**EXERCISE OBJECTIVE**
Retype every entry exactly, character for character.

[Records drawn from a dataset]
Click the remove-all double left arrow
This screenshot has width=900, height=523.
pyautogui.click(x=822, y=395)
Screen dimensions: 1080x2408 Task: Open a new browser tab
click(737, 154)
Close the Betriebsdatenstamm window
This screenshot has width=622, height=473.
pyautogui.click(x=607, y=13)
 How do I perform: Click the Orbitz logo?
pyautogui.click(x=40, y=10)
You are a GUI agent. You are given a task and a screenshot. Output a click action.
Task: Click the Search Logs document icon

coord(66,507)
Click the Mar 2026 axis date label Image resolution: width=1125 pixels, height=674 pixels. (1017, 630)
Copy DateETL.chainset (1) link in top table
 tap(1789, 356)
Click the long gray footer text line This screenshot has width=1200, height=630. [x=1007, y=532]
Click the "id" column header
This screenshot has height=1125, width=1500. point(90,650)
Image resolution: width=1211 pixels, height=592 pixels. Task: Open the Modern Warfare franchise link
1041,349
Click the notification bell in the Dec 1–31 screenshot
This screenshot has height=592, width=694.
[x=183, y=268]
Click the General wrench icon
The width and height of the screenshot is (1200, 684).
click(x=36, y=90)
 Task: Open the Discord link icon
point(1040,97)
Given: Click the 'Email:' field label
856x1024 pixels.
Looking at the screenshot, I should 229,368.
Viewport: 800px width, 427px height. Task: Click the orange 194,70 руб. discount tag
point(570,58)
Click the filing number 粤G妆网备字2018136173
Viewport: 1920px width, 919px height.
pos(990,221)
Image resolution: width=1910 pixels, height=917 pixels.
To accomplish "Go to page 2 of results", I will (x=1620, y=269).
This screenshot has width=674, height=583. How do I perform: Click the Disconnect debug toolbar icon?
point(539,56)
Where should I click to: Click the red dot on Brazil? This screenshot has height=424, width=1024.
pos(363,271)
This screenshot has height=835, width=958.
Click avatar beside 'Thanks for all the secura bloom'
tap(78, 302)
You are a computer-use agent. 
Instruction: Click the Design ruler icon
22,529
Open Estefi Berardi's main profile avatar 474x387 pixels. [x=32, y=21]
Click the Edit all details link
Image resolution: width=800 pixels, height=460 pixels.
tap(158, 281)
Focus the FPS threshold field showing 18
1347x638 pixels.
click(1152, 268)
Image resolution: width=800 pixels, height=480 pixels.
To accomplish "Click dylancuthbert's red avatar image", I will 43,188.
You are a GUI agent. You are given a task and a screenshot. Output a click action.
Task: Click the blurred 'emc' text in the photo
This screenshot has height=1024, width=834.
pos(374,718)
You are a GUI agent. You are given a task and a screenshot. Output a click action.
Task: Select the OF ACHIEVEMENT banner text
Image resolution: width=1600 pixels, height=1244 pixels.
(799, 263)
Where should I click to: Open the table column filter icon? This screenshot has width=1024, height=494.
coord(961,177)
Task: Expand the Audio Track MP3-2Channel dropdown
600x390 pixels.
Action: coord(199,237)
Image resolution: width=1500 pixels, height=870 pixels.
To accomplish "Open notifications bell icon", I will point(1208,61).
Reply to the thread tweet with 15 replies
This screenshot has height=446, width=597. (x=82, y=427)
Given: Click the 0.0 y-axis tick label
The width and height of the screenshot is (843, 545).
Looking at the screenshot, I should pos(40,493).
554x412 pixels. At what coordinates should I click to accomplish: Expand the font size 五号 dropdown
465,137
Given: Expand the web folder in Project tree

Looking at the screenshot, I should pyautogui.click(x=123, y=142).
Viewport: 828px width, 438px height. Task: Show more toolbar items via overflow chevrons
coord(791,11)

**ANSWER SPACE**
Click the remove-all double left arrow
This screenshot has width=900, height=523.
pyautogui.click(x=822, y=395)
Screen dimensions: 1080x2408 Task: Open a new browser tab
click(737, 154)
Close the Betriebsdatenstamm window
This screenshot has width=622, height=473.
pyautogui.click(x=607, y=13)
 How do I perform: Click the Orbitz logo?
pyautogui.click(x=40, y=10)
You are a GUI agent. You are given a task and a screenshot. Output a click action.
Task: Click the Search Logs document icon

coord(66,507)
Click the Mar 2026 axis date label Image resolution: width=1125 pixels, height=674 pixels. (1017, 630)
Copy DateETL.chainset (1) link in top table
 tap(1789, 356)
Click the long gray footer text line This screenshot has width=1200, height=630. [x=1007, y=532]
Click the "id" column header
This screenshot has height=1125, width=1500. point(90,650)
Image resolution: width=1211 pixels, height=592 pixels. Task: Open the Modern Warfare franchise link
1041,349
Click the notification bell in the Dec 1–31 screenshot
This screenshot has height=592, width=694.
[x=183, y=268]
Click the General wrench icon
The width and height of the screenshot is (1200, 684).
click(x=36, y=90)
 Task: Open the Discord link icon
point(1040,97)
Given: Click the 'Email:' field label
856x1024 pixels.
Looking at the screenshot, I should 229,368.
Viewport: 800px width, 427px height. Task: Click the orange 194,70 руб. discount tag
point(570,58)
Click the filing number 粤G妆网备字2018136173
Viewport: 1920px width, 919px height.
pos(990,221)
Image resolution: width=1910 pixels, height=917 pixels.
To accomplish "Go to page 2 of results", I will (x=1620, y=269).
This screenshot has width=674, height=583. How do I perform: Click the Disconnect debug toolbar icon?
point(539,56)
Where should I click to: Click the red dot on Brazil? This screenshot has height=424, width=1024.
pos(363,271)
This screenshot has height=835, width=958.
Click avatar beside 'Thanks for all the secura bloom'
tap(78, 302)
You are a computer-use agent. 
Instruction: Click the Design ruler icon
22,529
Open Estefi Berardi's main profile avatar 474x387 pixels. [x=32, y=21]
Click the Edit all details link
Image resolution: width=800 pixels, height=460 pixels.
tap(158, 281)
Focus the FPS threshold field showing 18
1347x638 pixels.
click(1152, 268)
Image resolution: width=800 pixels, height=480 pixels.
To accomplish "Click dylancuthbert's red avatar image", I will 43,188.
You are a GUI agent. You are given a task and a screenshot. Output a click action.
Task: Click the blurred 'emc' text in the photo
This screenshot has height=1024, width=834.
pos(374,718)
You are a GUI agent. You are given a task and a screenshot. Output a click action.
Task: Select the OF ACHIEVEMENT banner text
Image resolution: width=1600 pixels, height=1244 pixels.
(799, 263)
Where should I click to: Open the table column filter icon? This screenshot has width=1024, height=494.
coord(961,177)
Task: Expand the Audio Track MP3-2Channel dropdown
600x390 pixels.
Action: coord(199,237)
Image resolution: width=1500 pixels, height=870 pixels.
To accomplish "Open notifications bell icon", I will point(1208,61).
Reply to the thread tweet with 15 replies
This screenshot has height=446, width=597. (x=82, y=427)
Given: Click the 0.0 y-axis tick label
The width and height of the screenshot is (843, 545).
Looking at the screenshot, I should pos(40,493).
554x412 pixels. At what coordinates should I click to accomplish: Expand the font size 五号 dropdown
465,137
Given: Expand the web folder in Project tree

Looking at the screenshot, I should pyautogui.click(x=123, y=142).
Viewport: 828px width, 438px height. Task: Show more toolbar items via overflow chevrons
coord(791,11)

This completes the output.